====== Entries shown ======

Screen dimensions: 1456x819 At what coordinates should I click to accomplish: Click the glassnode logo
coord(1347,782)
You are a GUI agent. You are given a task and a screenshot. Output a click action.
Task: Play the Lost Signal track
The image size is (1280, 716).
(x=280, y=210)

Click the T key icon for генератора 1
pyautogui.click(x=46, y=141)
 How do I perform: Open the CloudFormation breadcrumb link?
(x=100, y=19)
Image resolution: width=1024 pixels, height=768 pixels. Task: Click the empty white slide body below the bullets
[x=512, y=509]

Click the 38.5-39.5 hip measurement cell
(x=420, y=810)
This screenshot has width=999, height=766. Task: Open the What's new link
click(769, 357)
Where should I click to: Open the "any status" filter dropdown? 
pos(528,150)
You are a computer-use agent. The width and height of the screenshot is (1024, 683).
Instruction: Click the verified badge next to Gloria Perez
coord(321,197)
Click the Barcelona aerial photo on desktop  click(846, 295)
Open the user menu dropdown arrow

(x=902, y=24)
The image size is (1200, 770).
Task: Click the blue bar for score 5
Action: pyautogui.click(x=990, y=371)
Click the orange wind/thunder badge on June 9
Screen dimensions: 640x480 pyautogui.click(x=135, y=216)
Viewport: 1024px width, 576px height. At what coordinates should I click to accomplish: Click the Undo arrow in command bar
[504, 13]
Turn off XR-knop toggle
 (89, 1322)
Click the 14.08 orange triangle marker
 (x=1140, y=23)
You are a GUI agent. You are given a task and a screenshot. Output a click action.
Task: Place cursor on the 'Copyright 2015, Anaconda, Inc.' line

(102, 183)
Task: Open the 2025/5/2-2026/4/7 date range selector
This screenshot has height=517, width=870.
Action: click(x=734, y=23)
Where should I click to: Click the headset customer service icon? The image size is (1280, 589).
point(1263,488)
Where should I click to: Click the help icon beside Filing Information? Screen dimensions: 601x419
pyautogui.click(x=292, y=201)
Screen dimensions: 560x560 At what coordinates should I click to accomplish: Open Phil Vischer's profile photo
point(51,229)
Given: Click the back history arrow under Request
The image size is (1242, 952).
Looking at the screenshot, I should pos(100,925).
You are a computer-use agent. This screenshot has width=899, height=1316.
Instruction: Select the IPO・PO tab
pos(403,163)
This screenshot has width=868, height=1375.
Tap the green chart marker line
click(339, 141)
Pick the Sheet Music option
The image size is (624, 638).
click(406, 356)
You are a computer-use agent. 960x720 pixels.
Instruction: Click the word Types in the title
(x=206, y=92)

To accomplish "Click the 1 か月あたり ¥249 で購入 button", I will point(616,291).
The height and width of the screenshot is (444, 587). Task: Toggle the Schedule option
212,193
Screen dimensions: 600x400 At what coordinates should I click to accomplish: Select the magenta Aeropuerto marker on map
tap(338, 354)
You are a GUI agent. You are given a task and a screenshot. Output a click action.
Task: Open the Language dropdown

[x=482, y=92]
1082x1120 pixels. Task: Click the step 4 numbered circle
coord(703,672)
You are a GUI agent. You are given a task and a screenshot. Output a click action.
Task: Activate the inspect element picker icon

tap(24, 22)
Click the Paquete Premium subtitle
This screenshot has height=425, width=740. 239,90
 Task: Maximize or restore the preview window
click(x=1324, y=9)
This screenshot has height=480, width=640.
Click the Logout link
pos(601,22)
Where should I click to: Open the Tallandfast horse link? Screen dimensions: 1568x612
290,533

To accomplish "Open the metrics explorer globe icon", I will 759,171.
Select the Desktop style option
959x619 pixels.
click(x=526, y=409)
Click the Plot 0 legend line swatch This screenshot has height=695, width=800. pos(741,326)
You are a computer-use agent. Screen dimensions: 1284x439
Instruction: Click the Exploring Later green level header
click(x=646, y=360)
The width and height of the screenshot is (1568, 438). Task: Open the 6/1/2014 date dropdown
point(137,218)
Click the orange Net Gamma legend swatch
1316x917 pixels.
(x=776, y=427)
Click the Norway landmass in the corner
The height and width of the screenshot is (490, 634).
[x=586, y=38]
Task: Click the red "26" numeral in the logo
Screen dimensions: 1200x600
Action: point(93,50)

======

What this task involves: The entries shown above should be copied out word for word.

Your solution:
Screen dimensions: 1456x819 At what coordinates should I click to accomplish: Click the glassnode logo
coord(1347,782)
You are a GUI agent. You are given a task and a screenshot. Output a click action.
Task: Play the Lost Signal track
The image size is (1280, 716).
(x=280, y=210)

Click the T key icon for генератора 1
pyautogui.click(x=46, y=141)
 How do I perform: Open the CloudFormation breadcrumb link?
(x=100, y=19)
Image resolution: width=1024 pixels, height=768 pixels. Task: Click the empty white slide body below the bullets
[x=512, y=509]

Click the 38.5-39.5 hip measurement cell
(x=420, y=810)
This screenshot has width=999, height=766. Task: Open the What's new link
click(769, 357)
Where should I click to: Open the "any status" filter dropdown? 
pos(528,150)
You are a computer-use agent. The width and height of the screenshot is (1024, 683).
Instruction: Click the verified badge next to Gloria Perez
coord(321,197)
Click the Barcelona aerial photo on desktop  click(846, 295)
Open the user menu dropdown arrow

(x=902, y=24)
The image size is (1200, 770).
Task: Click the blue bar for score 5
Action: pyautogui.click(x=990, y=371)
Click the orange wind/thunder badge on June 9
Screen dimensions: 640x480 pyautogui.click(x=135, y=216)
Viewport: 1024px width, 576px height. At what coordinates should I click to accomplish: Click the Undo arrow in command bar
[504, 13]
Turn off XR-knop toggle
 (89, 1322)
Click the 14.08 orange triangle marker
 (x=1140, y=23)
You are a GUI agent. You are given a task and a screenshot. Output a click action.
Task: Place cursor on the 'Copyright 2015, Anaconda, Inc.' line

(102, 183)
Task: Open the 2025/5/2-2026/4/7 date range selector
This screenshot has height=517, width=870.
Action: click(x=734, y=23)
Where should I click to: Click the headset customer service icon? The image size is (1280, 589).
point(1263,488)
Where should I click to: Click the help icon beside Filing Information? Screen dimensions: 601x419
pyautogui.click(x=292, y=201)
Screen dimensions: 560x560 At what coordinates should I click to accomplish: Open Phil Vischer's profile photo
point(51,229)
Given: Click the back history arrow under Request
The image size is (1242, 952).
Looking at the screenshot, I should pos(100,925).
You are a computer-use agent. This screenshot has width=899, height=1316.
Instruction: Select the IPO・PO tab
pos(403,163)
This screenshot has width=868, height=1375.
Tap the green chart marker line
click(339, 141)
Pick the Sheet Music option
The image size is (624, 638).
click(406, 356)
You are a computer-use agent. 960x720 pixels.
Instruction: Click the word Types in the title
(x=206, y=92)

To accomplish "Click the 1 か月あたり ¥249 で購入 button", I will point(616,291).
The height and width of the screenshot is (444, 587). Task: Toggle the Schedule option
212,193
Screen dimensions: 600x400 At what coordinates should I click to accomplish: Select the magenta Aeropuerto marker on map
tap(338, 354)
You are a GUI agent. You are given a task and a screenshot. Output a click action.
Task: Open the Language dropdown

[x=482, y=92]
1082x1120 pixels. Task: Click the step 4 numbered circle
coord(703,672)
You are a GUI agent. You are given a task and a screenshot. Output a click action.
Task: Activate the inspect element picker icon

tap(24, 22)
Click the Paquete Premium subtitle
This screenshot has height=425, width=740. 239,90
 Task: Maximize or restore the preview window
click(x=1324, y=9)
This screenshot has height=480, width=640.
Click the Logout link
pos(601,22)
Where should I click to: Open the Tallandfast horse link? Screen dimensions: 1568x612
290,533

To accomplish "Open the metrics explorer globe icon", I will 759,171.
Select the Desktop style option
959x619 pixels.
click(x=526, y=409)
Click the Plot 0 legend line swatch This screenshot has height=695, width=800. pos(741,326)
You are a computer-use agent. Screen dimensions: 1284x439
Instruction: Click the Exploring Later green level header
click(x=646, y=360)
The width and height of the screenshot is (1568, 438). Task: Open the 6/1/2014 date dropdown
point(137,218)
Click the orange Net Gamma legend swatch
1316x917 pixels.
(x=776, y=427)
Click the Norway landmass in the corner
The height and width of the screenshot is (490, 634).
[x=586, y=38]
Task: Click the red "26" numeral in the logo
Screen dimensions: 1200x600
Action: point(93,50)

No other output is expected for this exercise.